Den schwarzen Tod nannten die von Schrecken und Entsetzen ergriffenen Völker diese grausame Pest.

Gräulich wütete dieselbe, zu Straßburg wie allenthalben: bei sechszehntausend Menschen gingen zu Grabe, und namenlos war der Jammer und das Elend!

Die Juden allein blieben verschont vor dem Tode, zu Straßburg wie auch an anderen Orten; und hier, wie anderswo, den ganzen Rhein entlang, erscholl die unheilvolle Kunde, daß sie Gift in die Brunnen geworfen und also das Wasser verdorben und das grausame Sterben hervorgerufen hätten.

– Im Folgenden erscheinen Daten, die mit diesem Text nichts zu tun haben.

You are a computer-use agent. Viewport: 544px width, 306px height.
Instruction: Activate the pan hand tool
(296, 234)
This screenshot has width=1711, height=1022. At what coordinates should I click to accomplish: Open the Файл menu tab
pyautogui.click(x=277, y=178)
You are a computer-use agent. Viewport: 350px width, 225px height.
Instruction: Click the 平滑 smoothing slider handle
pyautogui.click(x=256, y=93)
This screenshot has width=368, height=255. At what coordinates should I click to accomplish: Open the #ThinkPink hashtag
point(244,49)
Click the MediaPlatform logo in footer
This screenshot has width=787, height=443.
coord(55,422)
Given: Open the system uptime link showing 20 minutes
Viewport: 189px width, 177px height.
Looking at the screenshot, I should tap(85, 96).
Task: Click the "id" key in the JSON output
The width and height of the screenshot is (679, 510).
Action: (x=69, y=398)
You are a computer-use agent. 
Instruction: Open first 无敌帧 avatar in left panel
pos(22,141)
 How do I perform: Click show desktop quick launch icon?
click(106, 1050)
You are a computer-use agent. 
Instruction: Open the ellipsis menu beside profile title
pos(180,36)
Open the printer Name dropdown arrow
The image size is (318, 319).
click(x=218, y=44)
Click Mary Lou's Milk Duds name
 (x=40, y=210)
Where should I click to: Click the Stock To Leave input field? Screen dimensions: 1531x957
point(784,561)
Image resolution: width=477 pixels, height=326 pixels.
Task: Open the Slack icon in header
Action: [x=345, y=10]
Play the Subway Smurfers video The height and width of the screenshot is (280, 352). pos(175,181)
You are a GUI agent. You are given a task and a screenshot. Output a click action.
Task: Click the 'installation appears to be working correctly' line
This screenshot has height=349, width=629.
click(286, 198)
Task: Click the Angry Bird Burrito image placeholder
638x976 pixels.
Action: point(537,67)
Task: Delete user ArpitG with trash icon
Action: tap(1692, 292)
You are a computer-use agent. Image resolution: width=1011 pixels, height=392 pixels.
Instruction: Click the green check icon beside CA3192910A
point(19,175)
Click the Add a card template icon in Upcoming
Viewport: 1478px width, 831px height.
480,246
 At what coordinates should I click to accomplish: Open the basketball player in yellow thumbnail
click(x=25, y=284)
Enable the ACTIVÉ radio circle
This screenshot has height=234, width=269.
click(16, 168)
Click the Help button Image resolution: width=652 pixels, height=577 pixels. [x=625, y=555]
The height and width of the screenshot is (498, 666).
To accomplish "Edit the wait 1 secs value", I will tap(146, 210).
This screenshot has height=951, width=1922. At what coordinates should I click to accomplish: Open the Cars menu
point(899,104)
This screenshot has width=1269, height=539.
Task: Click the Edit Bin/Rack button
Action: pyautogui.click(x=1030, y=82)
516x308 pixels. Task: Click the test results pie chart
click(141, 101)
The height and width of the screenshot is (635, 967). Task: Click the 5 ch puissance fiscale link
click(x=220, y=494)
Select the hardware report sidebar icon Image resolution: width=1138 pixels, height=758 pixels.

Und weithin, in vielen Städten, vom Meere hinweg bis in die deutschen Lande, wurden die Juden verbrannt von den ergrimmten Völkern…

class=wp-image-1180
Emile Schwitzer, Bild (1894) dem Judenpogrom in Straßburg der 14. Februar 1349

Den ganzen Rhein entlang loderte Flamme an Flamme, droben von Basel bis hinunter in die Niederlande.

Zu Straßburg entdeckte man noch einen ferneren nicht unheilvollen Plan der Juden, der mit der Vergiftung der Bronnen in Verbindung stand.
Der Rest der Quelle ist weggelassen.